Being a CRM system, Siebel and similar systems will be a prime target for GDPR.
Oracle E-Business Suite
Oracle E-Business Suite is another of Oracle's package offerings with strong functionality across the range of ERP applications.
Silwood found that:
- There are around 22,000 tables and approximately 570,000 fields
- Social Security Number was found in 5 tables
- Date of Birth in over 40 tables.
The task of locating Personal Data is part of the 'Information Audit' phase of a GDPR project. This will inform other steps in the process of becoming compliant, such as delivering Data Subjects' Rights for Rectification, Deletion and Access.

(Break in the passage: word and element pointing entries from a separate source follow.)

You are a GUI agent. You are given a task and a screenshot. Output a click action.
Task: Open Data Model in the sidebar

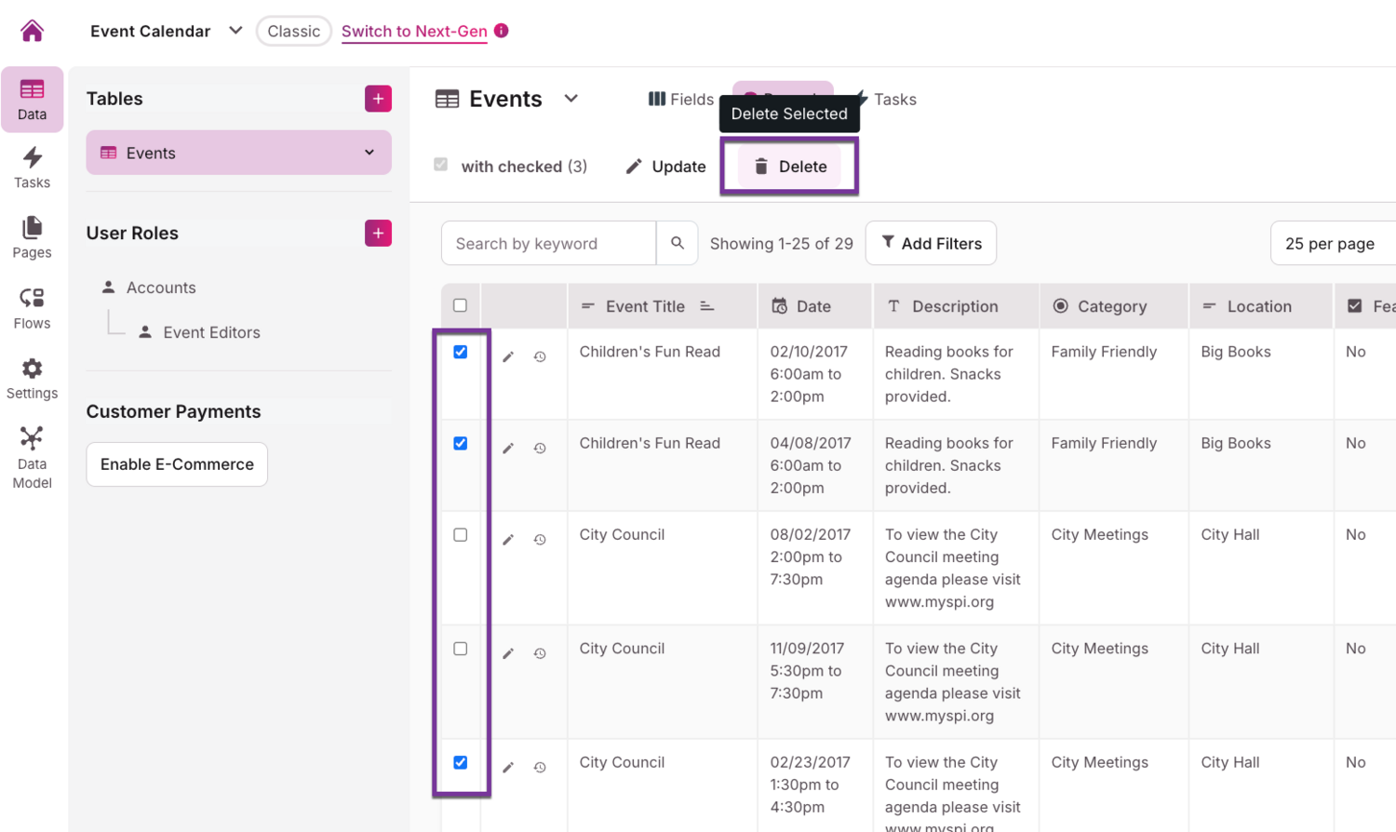coord(32,457)
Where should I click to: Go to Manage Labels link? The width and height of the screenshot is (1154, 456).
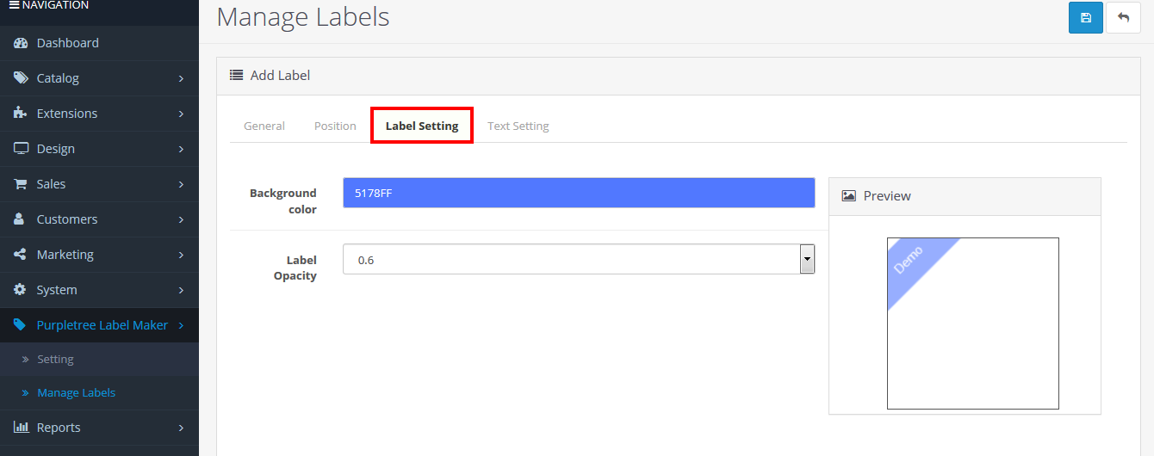point(76,393)
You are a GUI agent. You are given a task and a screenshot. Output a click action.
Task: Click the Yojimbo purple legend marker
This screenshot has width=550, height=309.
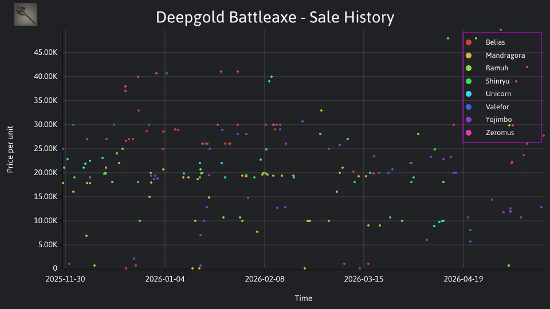[x=469, y=120]
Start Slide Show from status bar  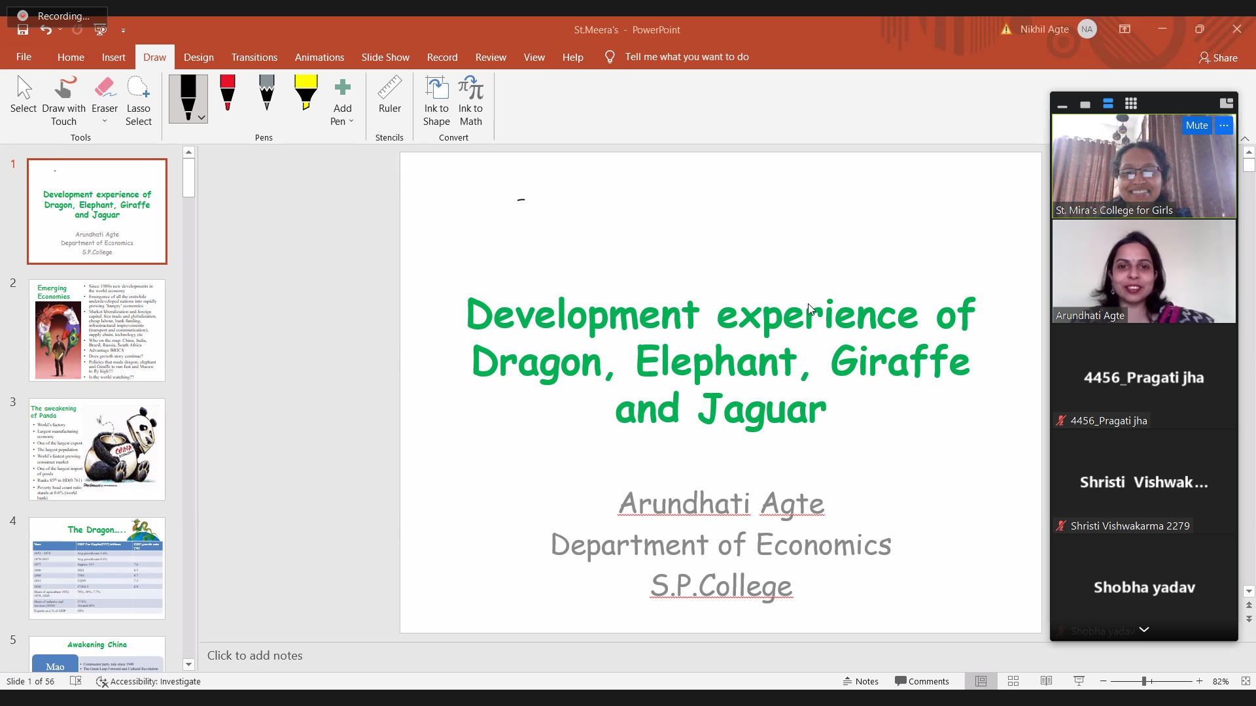pyautogui.click(x=1079, y=681)
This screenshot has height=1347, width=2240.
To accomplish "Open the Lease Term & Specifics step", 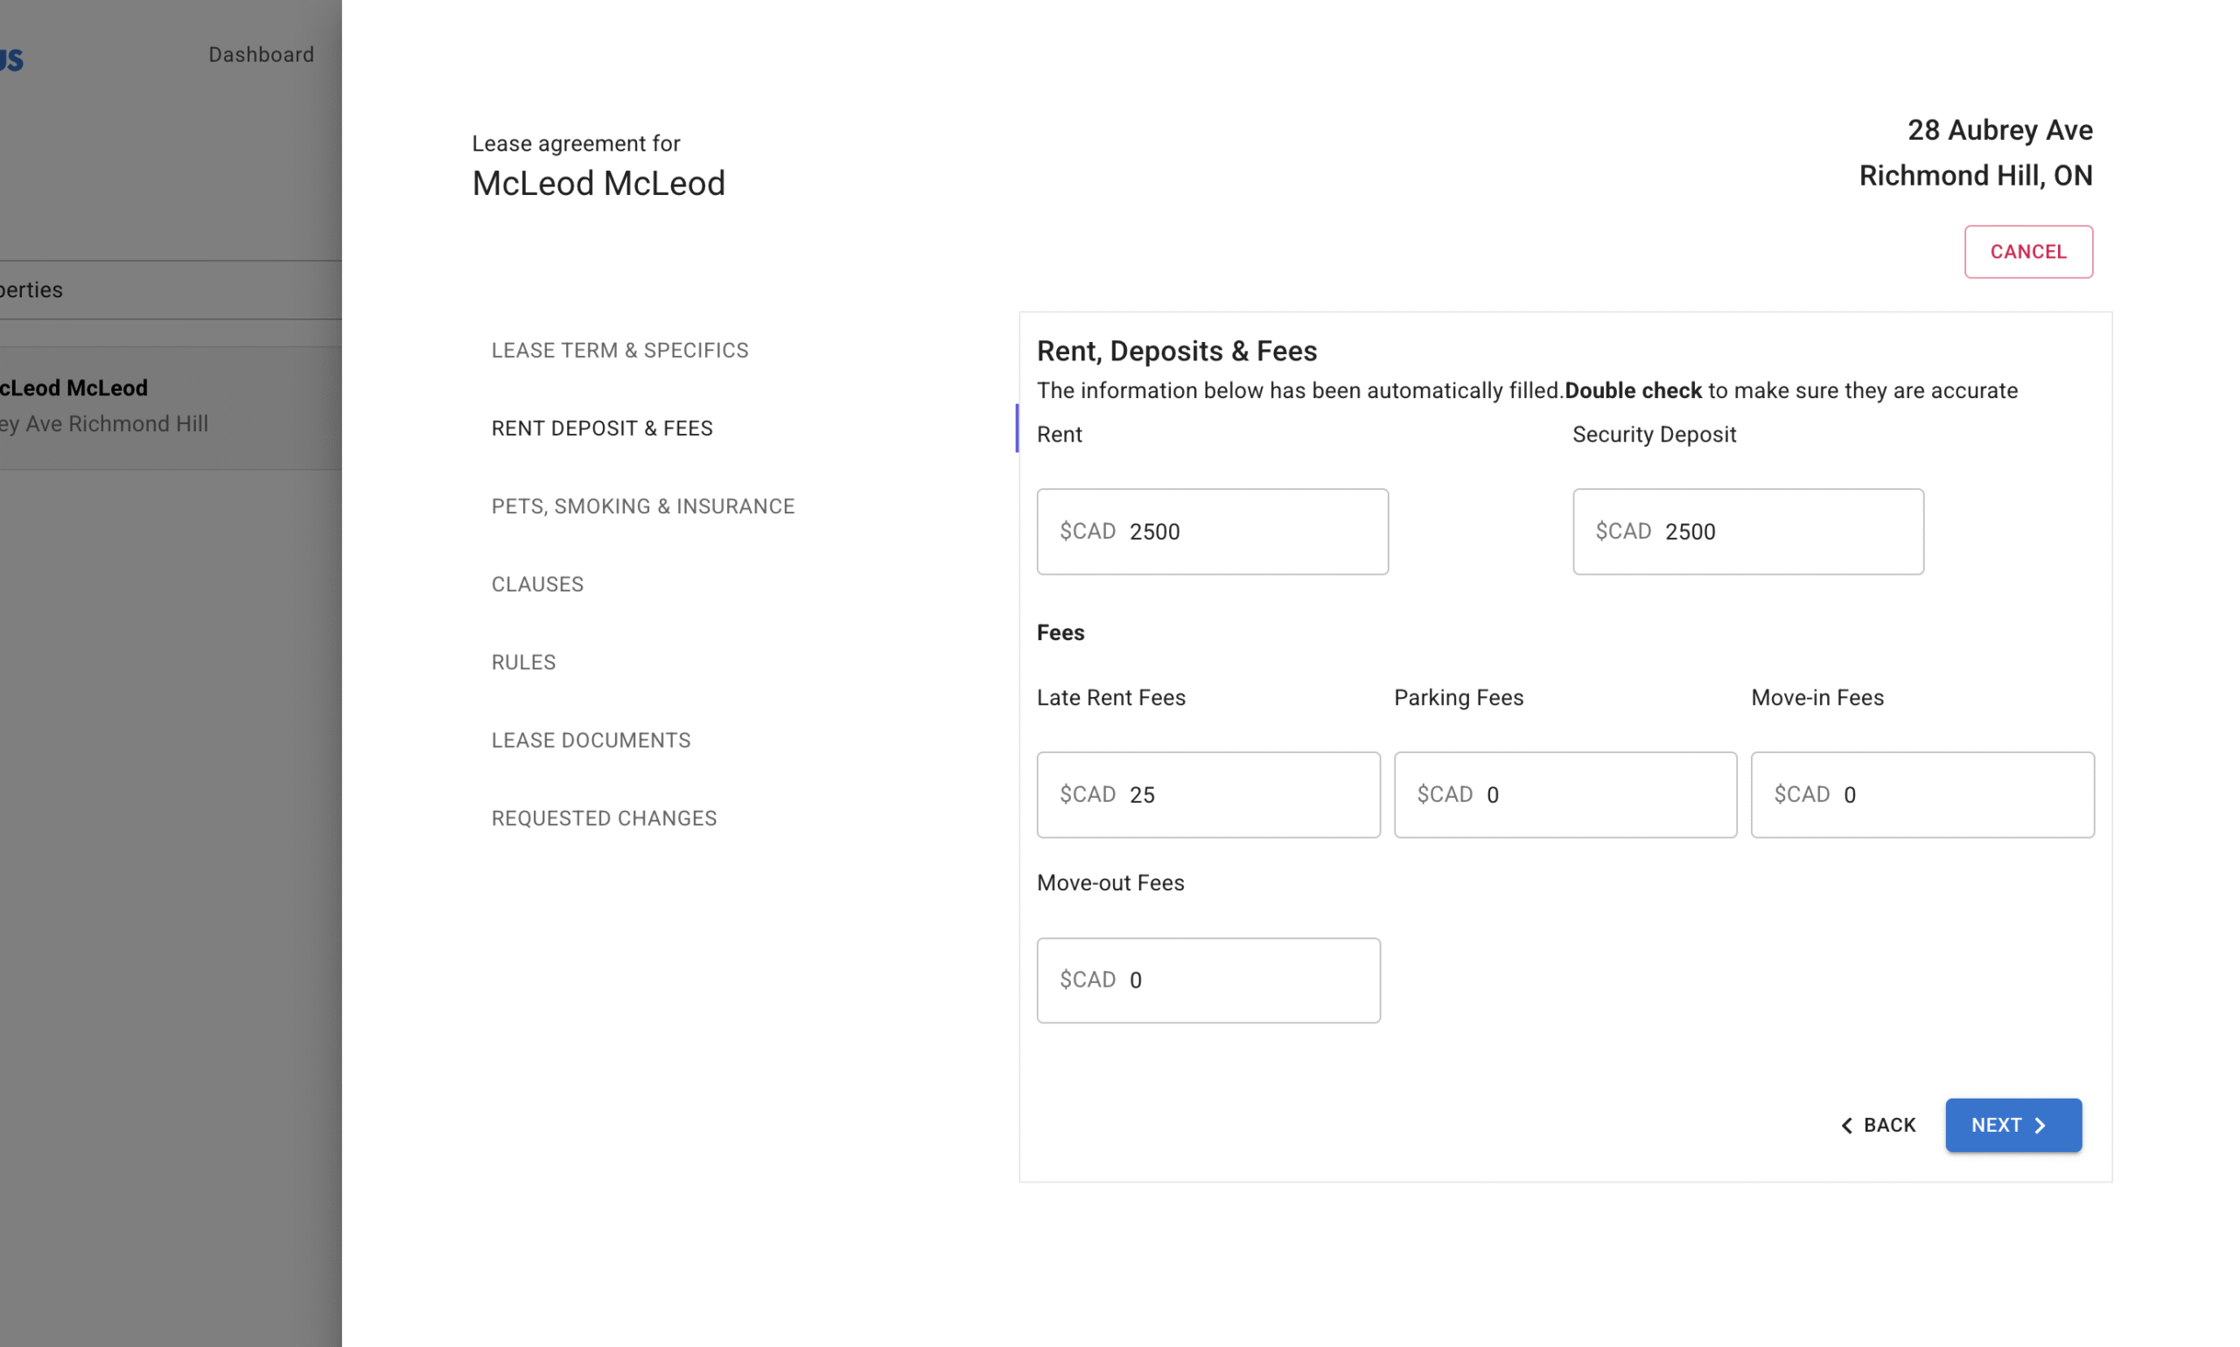I will pos(619,350).
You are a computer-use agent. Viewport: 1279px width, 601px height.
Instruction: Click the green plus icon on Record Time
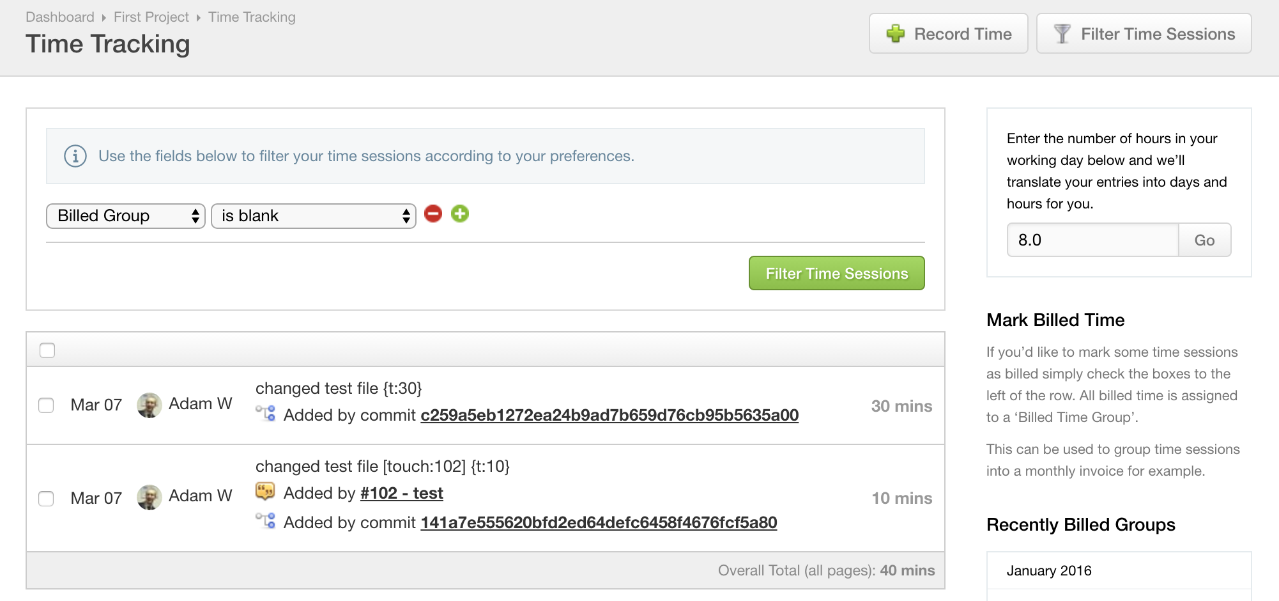point(896,33)
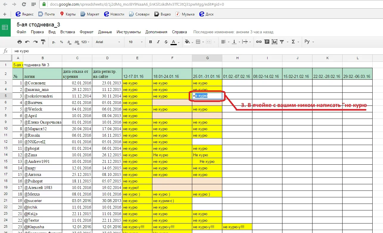Toggle strikethrough formatting
383x233 pixels.
(166, 42)
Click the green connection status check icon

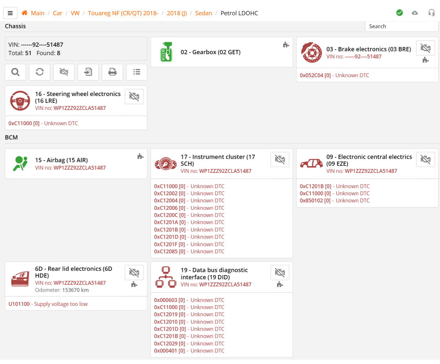[400, 13]
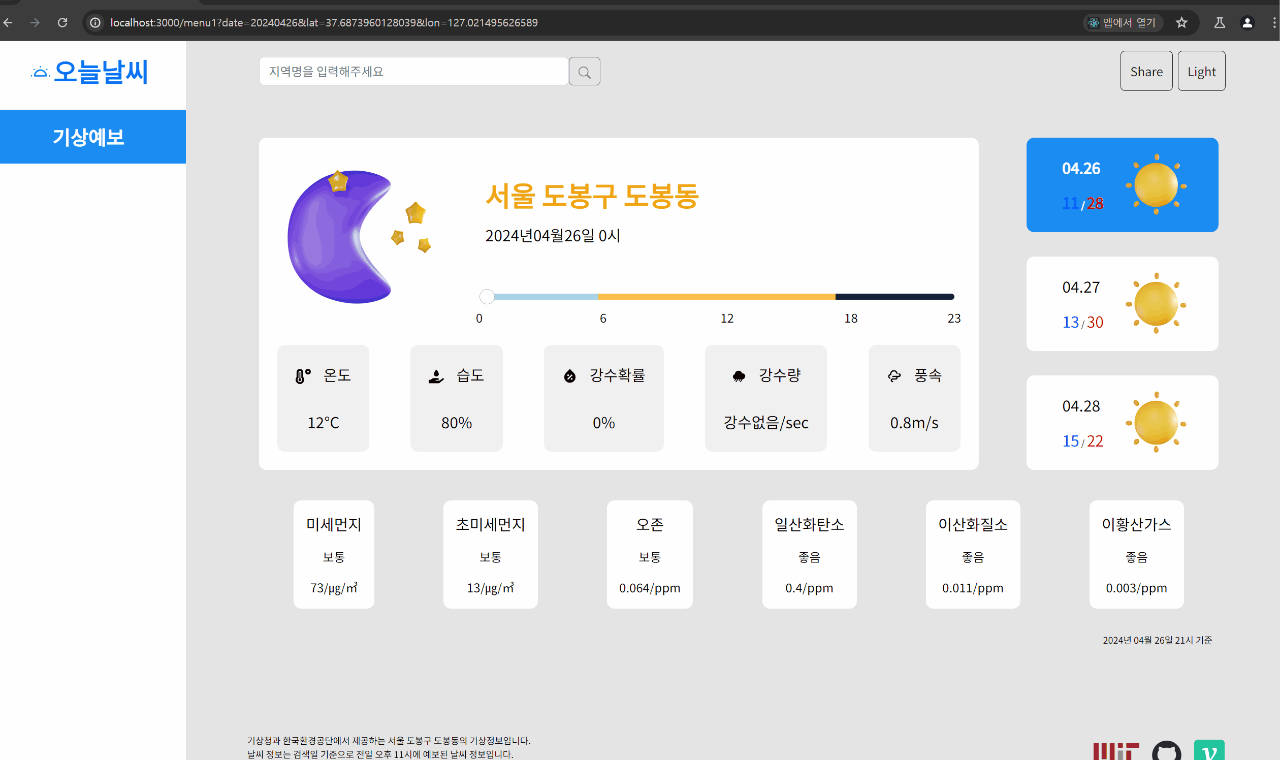The height and width of the screenshot is (760, 1280).
Task: Open the browser profile avatar icon
Action: (x=1247, y=23)
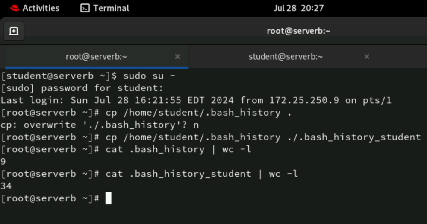Click the terminal cursor at the last prompt
Screen dimensions: 427x224
click(108, 198)
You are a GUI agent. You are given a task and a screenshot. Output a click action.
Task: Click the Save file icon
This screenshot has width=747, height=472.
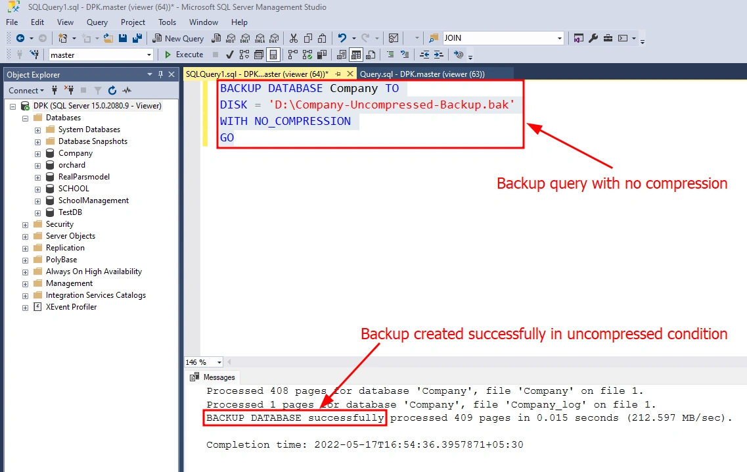[122, 38]
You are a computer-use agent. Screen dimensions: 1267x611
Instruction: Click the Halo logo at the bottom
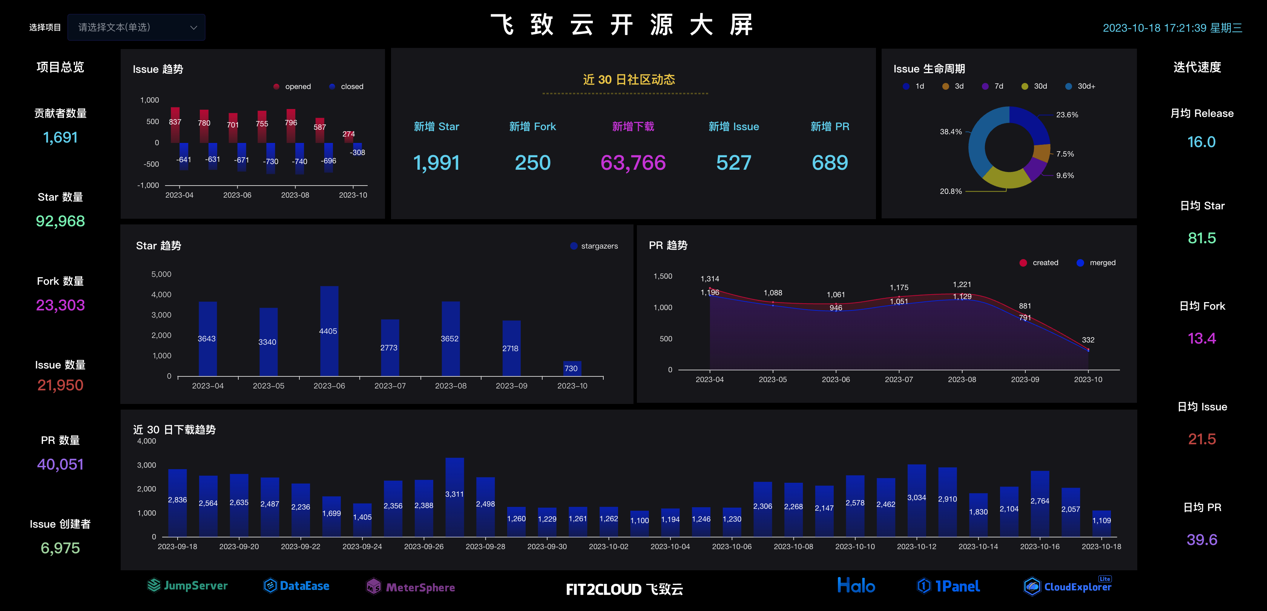856,586
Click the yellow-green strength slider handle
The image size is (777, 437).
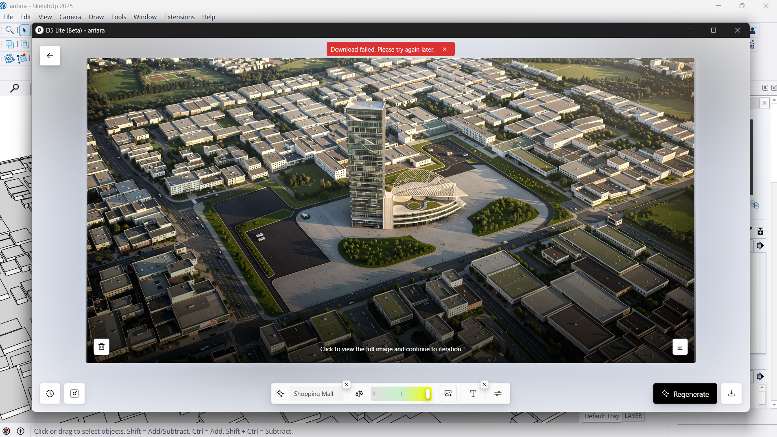(x=428, y=394)
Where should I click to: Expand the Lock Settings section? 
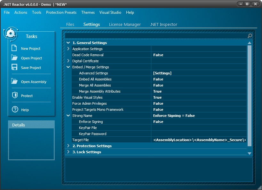click(68, 152)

Unfortunately, no ERP or CRM application specialist will be familiar with all the tables in their databases. And the Social Security Number and Date of Birth are just two types of data – there are tens if not hundreds that need to be located and recorded. Therefore some form of automation is required to make the task achievable.
Nick Porter concluded: "The GDPR becomes enforceable across the EU in May 2018, and not since Y2K has there been so much confusion and hype around a single business issue. Every software company and consulting firm that even remotely plays in the data governance space is jumping onto the GDPR bandwagon. The reality is that there is no one GDPR 'solution' and any company saying they have one is probably overplaying their capabilities – unless of course throwing bodies at the task is considered to be a solution.
"The scale of the issue means that businesses that are not well-advanced in data discovery or are undertaking manual discovery processes will struggle to be ready on time for GDPR."
To assist SAP customers who are trying to find personal data in their ERP systems, Silwood have released a Safyr GDPR Starter Pack. This will accelerate the information audit process for them. We are also planning further Starter Packs for other applications in the near future
* Panorama Consulting Solutions – 2017 Top 10 ERP System Ranking.